En outre, la jurisprudence du TPIR montre que l'intention
spécifique est l'élément du crime d'ordre psychologique le
plus difficile à identifier avec certitude. Eu égard aux
divergences dans la doctrine sur l'appréciation de cet
élément, le TPIR est arrivé à la conclusion
embrassant la double approche qui cherche l'intention spécifique non
seulement chez l'individu mais aussi dans la politique générale
menée au pays. Aussi, cette jurisprudence donne quelques facteurs
à considérer dans l'appréciation de cette intention
spécifique en l'absence d'aveu de la part de l'accusé. Concernant
les preuves de l'intention spécifique, il n'est pas nécessaire
d'établir que le criminel a eu l'intention de réaliser la
complète destruction du groupe. Il n'y a donc aucun seuil
numérique de victimes pour conclure au génocide. De même,
la personne pourrait se voir incriminée pour entente et incitation
à commettre le génocide même si ce dernier n'a pas
été effectivement réalisé.
Beaucoup d'autres questions importantes telles que la notion
du groupe protégé contre le génocide sont largement
débattues dans la jurisprudence du TPIR. Il a été question
de savoir si les quatre groupes protégés devraient faire l'objet
d'une interprétation objective ou subjective. En d'autres termes, la
question s'est posée de savoir s'il fallait accorder plus d'importance
à l'état d'esprit de l'auteur du crime qu'à la
réalité relative au statut de la victime, sur lequel le criminel
peut s'être mépris. Même si les premiers
développements du Tribunal sur cette question vont rapidement montrer
leurs limites, les juges du TPIR ont opéré un changement
progressif mais fondamental dans leur perception en privilégiant une
approche subjective, inédite jusqu'alors en droit international,
accordant une place centrale à l'individu.

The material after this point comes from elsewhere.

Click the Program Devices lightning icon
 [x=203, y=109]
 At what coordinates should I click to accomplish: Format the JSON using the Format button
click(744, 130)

Enfin, en conclusion de ce travail, on peut faire la remarque
suivante. Le Secrétaire général de l'ONU a nommé en
juillet 2004 un Conseiller spécial chargé de la prévention
des génocides. Il a pour mission d'alerter le Secrétaire
général et le Conseil de sécurité sur des
situations à risques pouvant conduire à des génocides. Au
delà de l'influence que la jurisprudence du TPIR pourrait exercer aussi
bien sur les législateurs nationaux dont celui rwandais que sur d'autres
juridictions internationales dont la CPI , il n'y a aucun doute que cette
jurisprudence fournira des conseils suffisants à ce Conseiller
spécial sur la prévention des génocides. Ainsi, pour
prévenir le génocide, et contrairement à ce qui s'est
passé au Rwanda, il faudra prendre au sérieux tous ses signes
avant-coureurs. Aux auteurs de discours incendiaires, ou d'actes prenant pour
cible un groupe particulier, il faudra opposer une réaction prompte et
énergique afin d'éviter le pire. En outre, comme nous venons de
le voir, les avancées jurisprudentielles du TPIR sont très
importantes. Mais notre rêve aujourd'hui est de faire en sorte qu'on n'en
ait plus jamais besoin à l'avenir. Ce que nous aimerions, c'est de voir
la mission dissuasive du Tribunal et celle préventive de la
Communauté internationale porter pleinement leurs fruits et non
d'assister à un autre génocide, quand bien même leurs
auteurs feraient l'objet des meilleurs procès au monde.